C’est l’un des enseignements du dernier rapport de la Banque mondiale sur les migrations et le développement de novembre 2021 : les communautés françaises travaillant à l’étranger sont classées au 7e rang mondial pour la quantité d’argent qu’elles envoient vers leur pays d’origine (en l’occurrence la France). Alors que la plupart de ces transferts s’effectuent depuis des pays riches vers des pays pauvres, comment se fait-il que la 5e puissance mondiale figure si haut dans le tableau?
Les transferts opérés par des Français travaillant à l’étranger vers la France ne se font pas sur le même modèle que l’Inde, la Chine ou le Mexique. Pour ces pays situés en haut du classement de l’OCDE, les fonds transférés depuis l’étranger le sont principalement par des personnes travaillant dans des régions à plus fort revenu, et tentant d’aider leur famille restée au pays. En France, ces transferts s’expliquent par plusieurs facteurs, notamment l’importance de notre communauté à l’étranger et le grand nombre de travailleurs transfrontaliers.
La France, une solution sûre pour investir et préparer sa retraite
Le nombre de Français vivant à l’étranger est estimé à 3 millions. Une communauté très importante, également constituée de nombreux binationaux. Tous n’ont pas le même profil, ni le même rapport économique à la France.
Certains d’entre eux, comme les étudiants, les retraités ou les expatriés (envoyés à l’étranger avec un contrat français) sont le plus souvent à l’origine de mouvements financiers allant de la France vers l’étranger. Beaucoup vivent en effet à l’étranger de revenus français (une retraite, une bourse, un salaire versé par une entreprise française, voire par l’Etat pour les diplomates par exemple).
Mais d’autres, qu’ils soient entrepreneurs ou salariés en contrat local à l’étranger, peuvent quant à eux être à l’origine de transferts de fonds depuis l’étranger vers la France. Ces fonds peuvent être motivés par des investissements. Dans beaucoup de pays par exemple, il est impossible d’investir dans l’immobilier en étant étranger. La France devient alors une solution de repli. Il est également fréquent que des salariés ou entrepreneurs ne cotisent pas pour leur retraite dans le système local de leur pays de résidence. Investir en France est souvent un moyen de garantir ses vieux jours.
Les travailleurs frontaliers rapportent 21,8 milliards d’euros par an
Une autre raison de ces transferts est aussi familiale. De plus en plus de familles recomposées vivent par delà les frontières.
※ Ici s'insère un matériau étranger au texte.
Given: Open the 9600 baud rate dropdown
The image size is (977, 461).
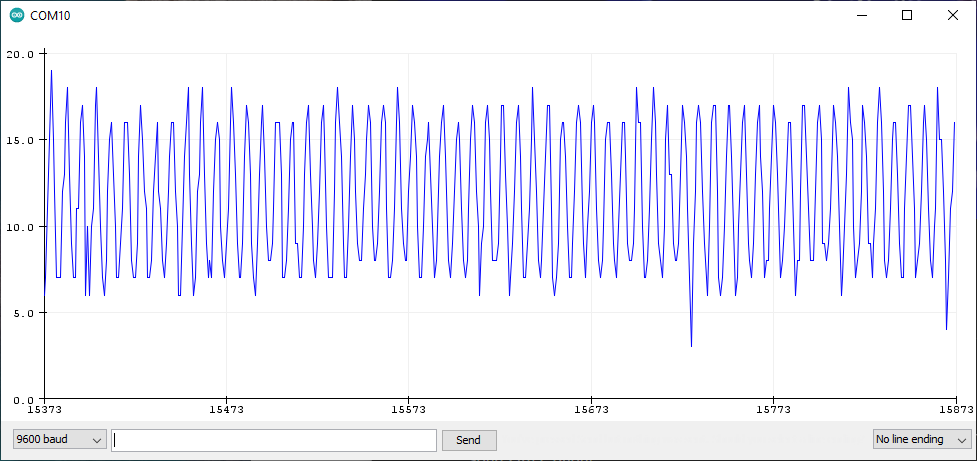Looking at the screenshot, I should [59, 440].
Les pensions alimentaires, les paiements de frais de scolarité, les vacances en famille… Toute une économie qui peut être alimentée par des Français vivant à l’étranger, parfois dans des pays voisins.
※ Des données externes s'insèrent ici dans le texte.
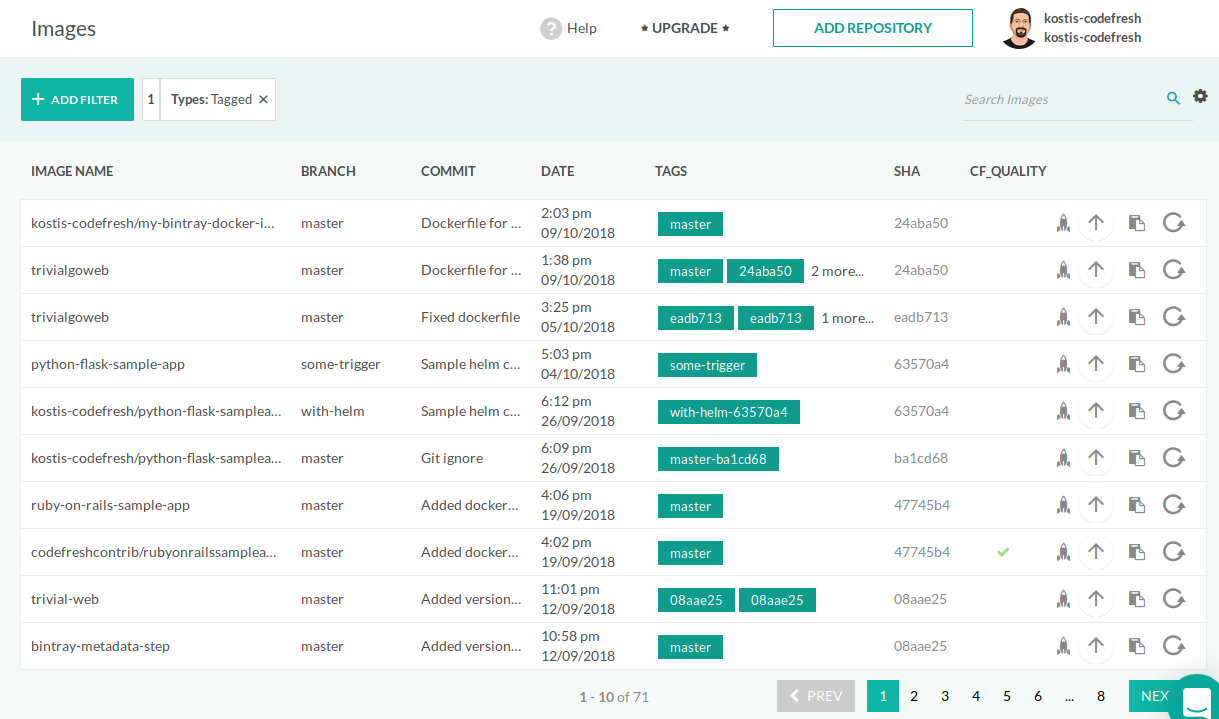
Task: Open the chat widget in bottom-right corner
Action: coord(1195,700)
La situation géographique de la France favorise également les travailleurs transfrontaliers. Ils sont 450.000 environ, et leur nombre semble en constante augmentation. Le télétravail et le maintien de la circulation entre pays européens a permis de maintenir cette activité transfrontalière, alors que dans le même temps les mobilités internationales depuis et vers l’Europe ont été fortement ralenties par la crise sanitaire.
On évalue cette année à 21,8 milliards d’euros les revenus étrangers des travailleurs transfrontaliers français, dont plus de la moitié provenant de Suisse.
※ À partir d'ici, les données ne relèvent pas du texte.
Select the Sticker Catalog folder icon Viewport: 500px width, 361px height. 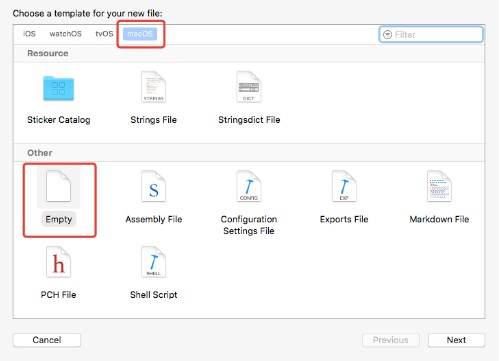[x=58, y=88]
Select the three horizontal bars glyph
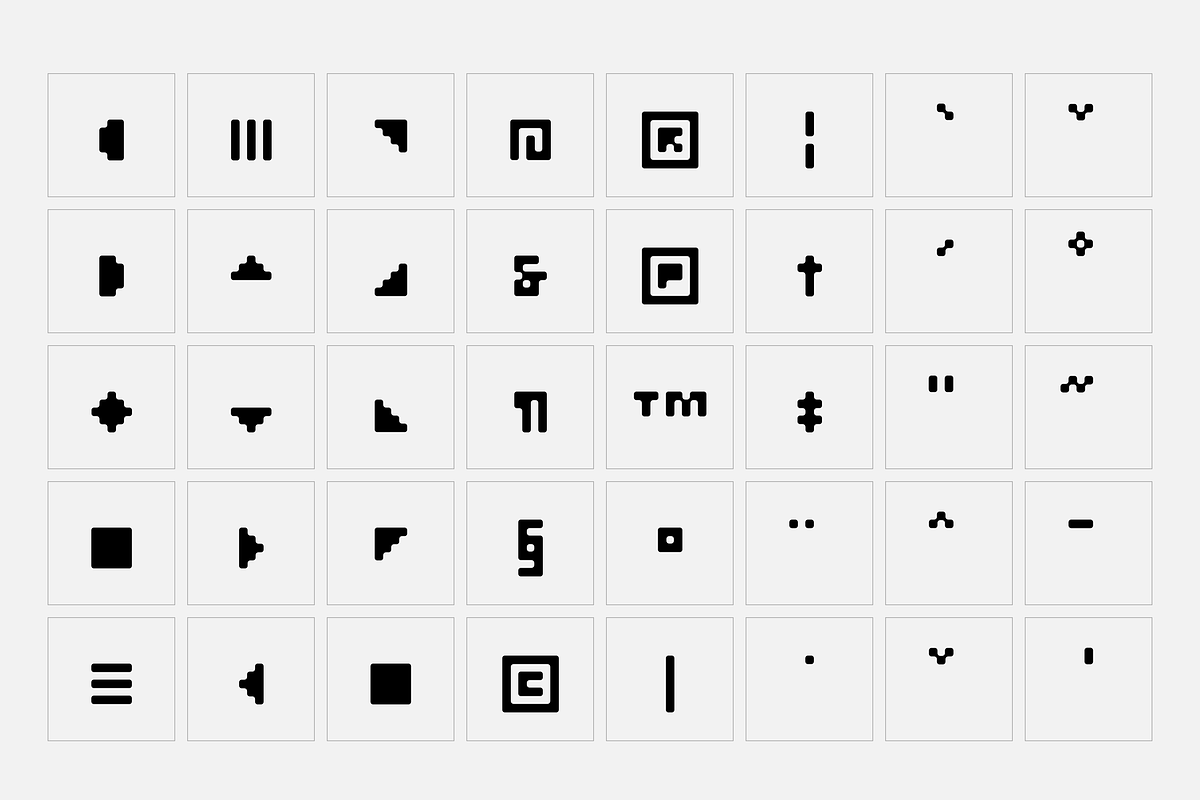 111,684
Les Français de l’étranger, acteurs du soft power français
Outre les fonds qu’ils peuvent directement transférer ou investir en France, les Français vivant ou travaillant à l’étranger sont à l’avant-poste de l’influence de notre pays dans le monde. Culturellement, ils sont les ambassadeurs de notre langue, de notre art, de notre cuisine… Les entrepreneurs français à l’étranger sont un rouage essentiel à nos exportations. Les étudiants français à l’étranger tissent des liens amicaux et professionnels qui faciliteront plus tard nos échanges avec le reste du monde. Les travailleurs humanitaires français œuvrent à la diffusion de nos valeurs…
Il est difficile de chiffrer l’impact économique de nos communautés établies aux quatre coins du monde. Une chose est sûre, la France aurait tort de se priver de cet atout.